Задание: Перепишите полностью и дословно текст о Казанове и лотерее Военной школы.

Исходный текст:
-*-

Тем не менее, он искренне всю жизнь любил Манон. В течение всего 1759 года многочисленные документы характеризуют Казанову как «директора бюро лотереи королевской Военной школы». Казанова потом честно написал: «В Париже всегда встречали, встречают и теперь по одежке, и нет на свете другого места, где было бы так просто морочить людей». Как говорится, дело было в шляпе. Получая свои 6 % с доходов, Казанова, не имевший еще вчера ни гроша в кармане, стал обогащаться с головокружительной быстротой. При этом финансовое состояние Военной школы, ради которой, собственно, и была затеяна лотерея, продолжало оставаться в ужасающем состоянии. Братья Кальцабиджи, прекрасно знакомые с принципом лотерей, уже давно практиковавшихся в Генуе, Риме, Неаполе и Венеции, также неплохо зарабатывали.

-*-

Перечень записей:
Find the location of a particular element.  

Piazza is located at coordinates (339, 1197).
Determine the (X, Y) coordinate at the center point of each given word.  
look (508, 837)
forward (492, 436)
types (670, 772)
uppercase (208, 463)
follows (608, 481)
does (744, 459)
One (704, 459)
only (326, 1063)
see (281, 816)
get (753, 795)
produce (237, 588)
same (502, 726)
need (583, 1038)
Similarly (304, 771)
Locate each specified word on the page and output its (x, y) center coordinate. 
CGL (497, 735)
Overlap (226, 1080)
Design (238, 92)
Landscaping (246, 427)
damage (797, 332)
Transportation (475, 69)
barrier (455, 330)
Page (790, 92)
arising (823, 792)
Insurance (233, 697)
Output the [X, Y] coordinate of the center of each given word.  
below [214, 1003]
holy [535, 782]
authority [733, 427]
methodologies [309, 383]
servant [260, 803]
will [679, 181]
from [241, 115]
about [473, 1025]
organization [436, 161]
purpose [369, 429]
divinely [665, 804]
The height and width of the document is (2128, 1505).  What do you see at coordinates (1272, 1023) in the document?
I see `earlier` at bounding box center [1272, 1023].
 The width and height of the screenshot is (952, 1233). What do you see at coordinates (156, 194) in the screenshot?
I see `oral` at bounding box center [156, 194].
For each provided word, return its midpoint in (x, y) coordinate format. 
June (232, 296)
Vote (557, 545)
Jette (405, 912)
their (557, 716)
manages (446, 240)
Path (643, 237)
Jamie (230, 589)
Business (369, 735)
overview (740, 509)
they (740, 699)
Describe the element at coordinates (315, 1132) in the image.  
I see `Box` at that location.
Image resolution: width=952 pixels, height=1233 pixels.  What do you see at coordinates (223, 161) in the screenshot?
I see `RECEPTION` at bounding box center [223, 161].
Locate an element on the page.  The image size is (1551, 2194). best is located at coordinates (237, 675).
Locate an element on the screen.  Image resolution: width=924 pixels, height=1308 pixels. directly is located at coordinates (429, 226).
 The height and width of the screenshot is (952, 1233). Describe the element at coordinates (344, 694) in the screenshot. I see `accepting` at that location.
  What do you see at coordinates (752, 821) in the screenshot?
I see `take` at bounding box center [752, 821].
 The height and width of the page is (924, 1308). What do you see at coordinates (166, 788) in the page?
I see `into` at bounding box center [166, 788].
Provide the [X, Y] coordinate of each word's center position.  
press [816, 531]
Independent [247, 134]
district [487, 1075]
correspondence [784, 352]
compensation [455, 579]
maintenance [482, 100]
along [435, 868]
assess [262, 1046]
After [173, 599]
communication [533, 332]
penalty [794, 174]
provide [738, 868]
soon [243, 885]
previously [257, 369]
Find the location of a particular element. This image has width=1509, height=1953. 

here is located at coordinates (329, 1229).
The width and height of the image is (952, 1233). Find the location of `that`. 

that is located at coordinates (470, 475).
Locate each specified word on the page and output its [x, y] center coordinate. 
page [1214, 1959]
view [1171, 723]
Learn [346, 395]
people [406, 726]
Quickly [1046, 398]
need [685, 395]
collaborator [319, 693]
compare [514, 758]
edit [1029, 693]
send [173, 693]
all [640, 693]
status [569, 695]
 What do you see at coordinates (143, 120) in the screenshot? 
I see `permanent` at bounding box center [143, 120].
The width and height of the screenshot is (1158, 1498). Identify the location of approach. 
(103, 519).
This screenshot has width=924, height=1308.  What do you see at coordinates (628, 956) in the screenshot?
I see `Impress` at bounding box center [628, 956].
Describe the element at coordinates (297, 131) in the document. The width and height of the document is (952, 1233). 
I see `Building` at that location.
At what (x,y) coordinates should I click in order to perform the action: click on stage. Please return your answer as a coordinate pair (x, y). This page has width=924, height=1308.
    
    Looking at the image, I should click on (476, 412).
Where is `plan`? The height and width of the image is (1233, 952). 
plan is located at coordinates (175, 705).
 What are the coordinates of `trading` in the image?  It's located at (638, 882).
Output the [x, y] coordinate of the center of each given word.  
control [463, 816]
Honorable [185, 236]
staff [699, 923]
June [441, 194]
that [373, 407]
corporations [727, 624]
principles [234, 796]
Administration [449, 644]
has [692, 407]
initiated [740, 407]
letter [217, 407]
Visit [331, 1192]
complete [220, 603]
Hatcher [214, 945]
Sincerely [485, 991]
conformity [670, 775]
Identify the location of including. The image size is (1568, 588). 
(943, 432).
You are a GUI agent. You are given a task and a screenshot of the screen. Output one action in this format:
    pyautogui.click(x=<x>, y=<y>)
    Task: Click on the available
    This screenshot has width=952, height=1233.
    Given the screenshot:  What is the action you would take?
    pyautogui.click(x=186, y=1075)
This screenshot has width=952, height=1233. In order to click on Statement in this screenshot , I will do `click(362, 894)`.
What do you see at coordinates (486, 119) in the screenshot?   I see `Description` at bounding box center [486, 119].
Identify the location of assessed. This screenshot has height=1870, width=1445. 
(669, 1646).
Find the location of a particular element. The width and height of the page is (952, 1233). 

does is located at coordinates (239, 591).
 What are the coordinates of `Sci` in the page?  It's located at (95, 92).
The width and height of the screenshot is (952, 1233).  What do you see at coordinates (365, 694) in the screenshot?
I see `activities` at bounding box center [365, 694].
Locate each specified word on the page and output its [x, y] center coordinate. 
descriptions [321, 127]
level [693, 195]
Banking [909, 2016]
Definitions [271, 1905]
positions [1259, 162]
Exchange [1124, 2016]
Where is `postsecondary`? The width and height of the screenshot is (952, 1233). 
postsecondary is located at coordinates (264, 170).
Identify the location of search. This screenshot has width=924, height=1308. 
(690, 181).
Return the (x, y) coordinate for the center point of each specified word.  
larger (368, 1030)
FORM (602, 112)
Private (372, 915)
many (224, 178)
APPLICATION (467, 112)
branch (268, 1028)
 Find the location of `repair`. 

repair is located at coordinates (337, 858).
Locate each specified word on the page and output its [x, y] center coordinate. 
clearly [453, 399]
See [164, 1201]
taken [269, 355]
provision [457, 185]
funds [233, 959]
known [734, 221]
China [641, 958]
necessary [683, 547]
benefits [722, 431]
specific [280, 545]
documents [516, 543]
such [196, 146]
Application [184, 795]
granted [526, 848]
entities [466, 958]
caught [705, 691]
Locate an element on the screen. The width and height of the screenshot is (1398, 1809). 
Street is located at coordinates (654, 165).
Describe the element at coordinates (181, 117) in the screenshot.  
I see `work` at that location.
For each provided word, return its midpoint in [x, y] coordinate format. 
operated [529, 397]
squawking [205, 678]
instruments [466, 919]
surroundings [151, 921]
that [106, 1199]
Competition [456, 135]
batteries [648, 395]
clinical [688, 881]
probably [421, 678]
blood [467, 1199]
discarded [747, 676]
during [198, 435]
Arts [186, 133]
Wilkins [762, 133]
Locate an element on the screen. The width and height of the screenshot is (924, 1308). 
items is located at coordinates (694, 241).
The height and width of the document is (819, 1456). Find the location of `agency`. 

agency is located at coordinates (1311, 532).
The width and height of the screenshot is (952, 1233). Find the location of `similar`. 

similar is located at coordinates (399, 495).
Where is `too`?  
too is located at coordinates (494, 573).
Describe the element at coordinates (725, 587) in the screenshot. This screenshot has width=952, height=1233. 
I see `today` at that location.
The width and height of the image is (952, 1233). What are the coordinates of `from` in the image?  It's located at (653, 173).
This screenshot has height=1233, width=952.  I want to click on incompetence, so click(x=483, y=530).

-*-

Решение задания:
Тем не менее, он искренне всю жизнь любил Манон. В течение всего 1759 года многочисленные документы характеризуют Казанову как «директора бюро лотереи королевской Военной школы». Казанова потом честно написал: «В Париже всегда встречали, встречают и теперь по одежке, и нет на свете другого места, где было бы так просто морочить людей». Как говорится, дело было в шляпе. Получая свои 6 % с доходов, Казанова, не имевший еще вчера ни гроша в кармане, стал обогащаться с головокружительной быстротой. При этом финансовое состояние Военной школы, ради которой, собственно, и была затеяна лотерея, продолжало оставаться в ужасающем состоянии. Братья Кальцабиджи, прекрасно знакомые с принципом лотерей, уже давно практиковавшихся в Генуе, Риме, Неаполе и Венеции, также неплохо зарабатывали.